# Rohrmotor mit nur einem Taster steuern



## fisch60 (17 Dezember 2008)

Hallo Experten,

habe an meinem Carport ein Rolladentor, das mit einem Rohrmotor angetrieben wird und will dieses mit einer Funkfernsteuerung (von Conrad-Elektronik mit drei Tasten) ansteuern. Leider sind auf der Fernbedienung  schon zwei Tasten belegt (für Garagentor und Schiebetor vorm Grundstück), so dass mit der übrigen Taste folgende Ansteuerung realisiert werden sollte (am Empfängermodul zieht ein Relais an, solange man den Taster der Fernbedienung drückt):
-erstes kurzes Drücken: Rohrmotor läuft in eine Richtung an
-zweites kurzes Drücken: Stop
-drittes kurzes Drücken: Rohrmotor läuft in entgegengesetzte Richtung an
- viertes kurzes Drücken: Stop
-fünftes kurzes Drücken: Funktion wie beim ersten kurzen Drücken
Der Rohrmotor verfügt über Endschalter im oberen und unteren Anschlag, so dass aus der Ruheposition mit einmaligen kurzen Drücken der Fernbedienung ein Lauf des Motors bis zur Endposition ausgelöst werden kann.
Um das zu realisieren, hatte ich mir von Conrad-Electronik den Bausatz Rolladensteuerung (Best.-Nr. 191841) geholt und musste leider feststellen, das für dessen Ansteuerung drei Taster (bzw. eine Fernsteuerung mit drei Kanälen) notwendig sind (Siehe Anhang).
Ich habe den Bausatz trotzdem aufgebaut und suche nun eine Lösung, die ich davor schalten muss, um mit der *einen "übrigen" Taste* auf meiner Fernbedienung auszukommen, da ich keine lust habe, mit zwei Fernbedienungen herumzuhantieren.
Vielleicht hat ja jemand eine Idee?!?

Danke im Voraus


----------



## Mr.Spok (18 Dezember 2008)

Hallo fisch60,

ich hoffe die Endlagen sind im Motor richtig eingestellt. Man könnte z.B. mit dem Ausgangskanal der Fernbedienung einen Stromstoßschalter ansteuern. Da gibt es die verschiedensten Varianten.

mfG Jan


----------



## fisch60 (18 Dezember 2008)

hallo Jan,

danke für die schnelle Antwort. Die Endlagen für den Rohrmotor sind richtig eingestellt, da ich das Tor schon eine Weile per Hand betreibe.
Zur Realisierung Deiner Idee mit den Stromstoßschalter müsste man einen solchen verwenden, der nacheinander die drei (auf dem an meiner Anfrage beigefügten Schaltplan) vorhandenen Kontakte betätigt. Wo bekomme ich so ein Teil her? Im Katalog von Reichelt und Conrad habe ich leider nichts passendes gefunden.

mfG Steffen


----------



## Fritz (18 Dezember 2008)

Stromstoßschalter bringt da wenig weil typischerweise ein Schrittschaltwerk die Lösung wäre. Diese gabs mal massig bei der deutschen Bundespost. Im Zuge der Digitallisierung wurden die zumeist ersezt. Ob mann da heute noch was findet

Neuerdings muß ja alles mindestens halb elecktronisch sein  weswegen sich das Problem prinzipiel per einiger Relais in Selbsthaltung lösen liesse. Um es vollständig zu veriegeln werden 7-8 benötigt in Spahrschaltung reichen 3. Hoch - Aus - runter, wobei der Möglichkeit entfällt das Tor auf halbens Weg umzusteuern. Bei drei Relais muß ein Endschalter angefahren sein bevor die Richtungsumkehr geschaltet wird. 
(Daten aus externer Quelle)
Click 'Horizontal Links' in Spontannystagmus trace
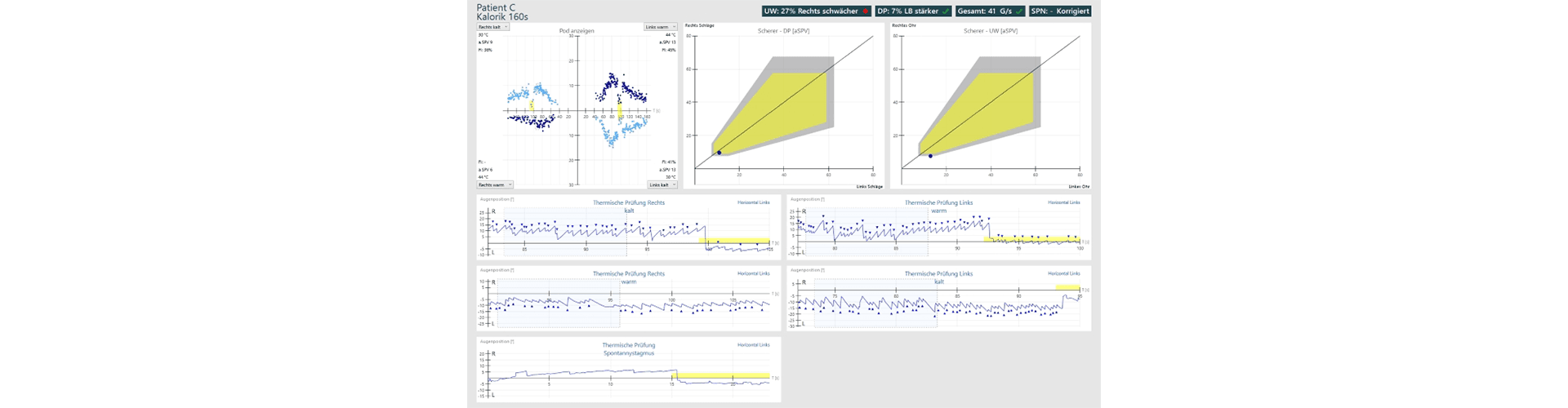The height and width of the screenshot is (408, 1568). 753,345
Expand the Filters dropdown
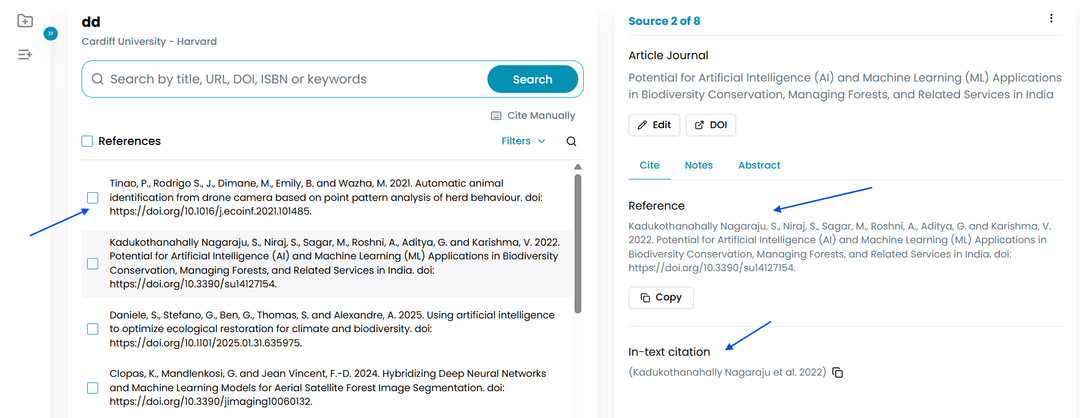The height and width of the screenshot is (418, 1080). pyautogui.click(x=523, y=142)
Die Schaltung ist ja in jedem Handbuch als Wendeschütz. Muß nur ein polig umgeschrieben werden und die Selbsthaltung verriegelt werden. 

Kleine SPS oder Billigstzeugs wie C-Control ist daher wahrscheinlich am Ende einfacher günstiger 
MfG,
Fritz


----------



## TobiB. (18 Dezember 2008)

z.B. eine Logo von Siemens.  kostet ~ 180  € als Starterpaket (mit programmierkabel und Software).
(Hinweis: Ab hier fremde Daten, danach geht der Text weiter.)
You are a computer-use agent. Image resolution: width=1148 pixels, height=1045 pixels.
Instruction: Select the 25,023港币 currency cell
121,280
Deine Schaltung ist auch nicht weiter schwer zu Programmieren.


----------



## Larry Laffer (18 Dezember 2008)

Hallo,
hast du dir schon mal bei www.eltako.com die Unter-Rubrik Jalousisteuerung angesehen ?
Dort findest du z.B. das Relais wie im Anhang.

Gruß
LL


----------



## Sixtus573 (18 Dezember 2008)

TobiB. schrieb:


> z.B. eine Logo von Siemens.  kostet ~ 180  € als Starterpaket (mit programmierkabel und Software).
> 
> Deine Schaltung ist auch nicht weiter schwer zu Programmieren.




Hallo Fisch,

Ich stimme da mit Tobi überein. Habe selber im Haus 4 Logo!230 verbaut eines davon steuert das Garagentor. Grosser Vrteil alles läuft direkt über 230V~

Ansteuerung meines Garagentors über einen Taster, eine FS20 Fernbedienung und noch etwas Spielerei mit Lichtschranken usw.
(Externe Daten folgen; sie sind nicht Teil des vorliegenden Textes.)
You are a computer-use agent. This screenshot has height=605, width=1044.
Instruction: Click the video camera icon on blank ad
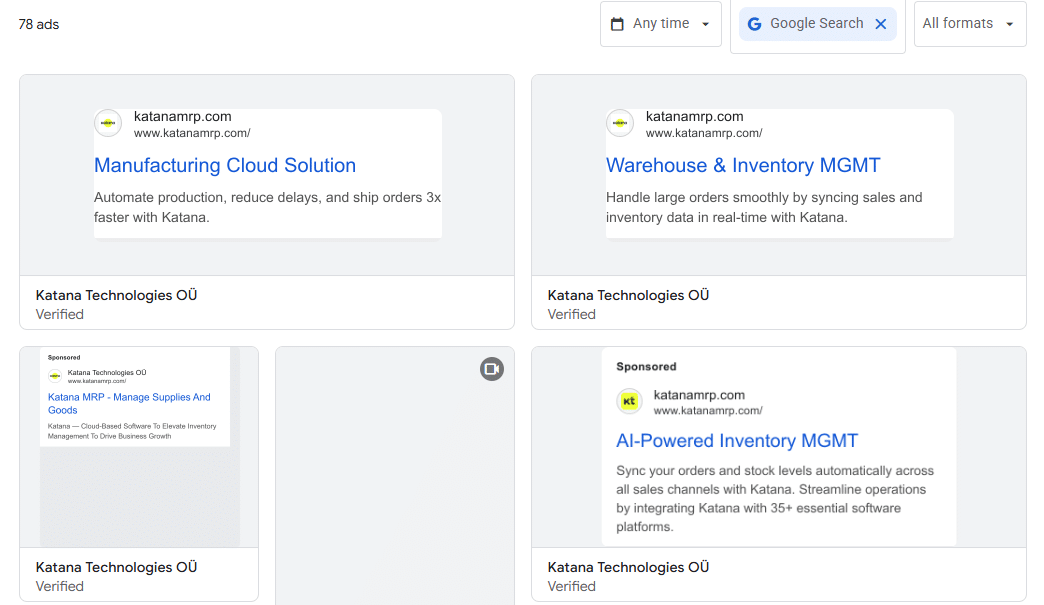point(491,369)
Aufbau wirklich simple und Bei Ebay gibt es diese Logos auch schon so ab 80-100€ Aber aufpassen es sind auch alte vorgängermodelle darunter.

Steuerung könnte ich dir bereitstellen habe diese von Siemens-Service bekommen. Bei Interesse einfach melden.

Gruß Sixtus


----------



## fisch60 (22 Dezember 2008)

Hallo Larry Laffer,
danke für den Tip. Die Seite Eltako.com bietet genau das, was ich brauche. Ist zwar nicht ganz billig, aber was solls. Wenn ich das richtig sehe, brauche ich die in meiner Anfrage erwähnte Schaltung dann gar nicht mehr und kann den Rohrmotor direkt ansteuern, oder? Auf der Seite von Eltako sind die Schaltpläne ohne L- und N-Verbindungen dargestellt, so dass ich da nicht ganz durchsehe. Vielleicht kannst Du da weiterhelfen.
Nochmal Danke dafür.

Frohes Fest wünscht Steffen


----------



## Larry Laffer (22 Dezember 2008)

Hallo Steffen,
das ist eigentlich nicht so problematisch ...
Entsprechend der Beschreibung :
L an +B1 und A3
N an -A2 und A8
den Motor mit Richtung "auf" an K3
den Motor mit Richtung "ab" an K2
den Motor-N auf N
den Taster für die Steuerung (da werde ich aus der Beschreibung aber auch nicht so ganz schlau) an A3 und A4.

Es ist aber bei den Geräten i.d.R. beim Erwerb immer auch ein Schaltplan dabei ...

Gruß
LL


----------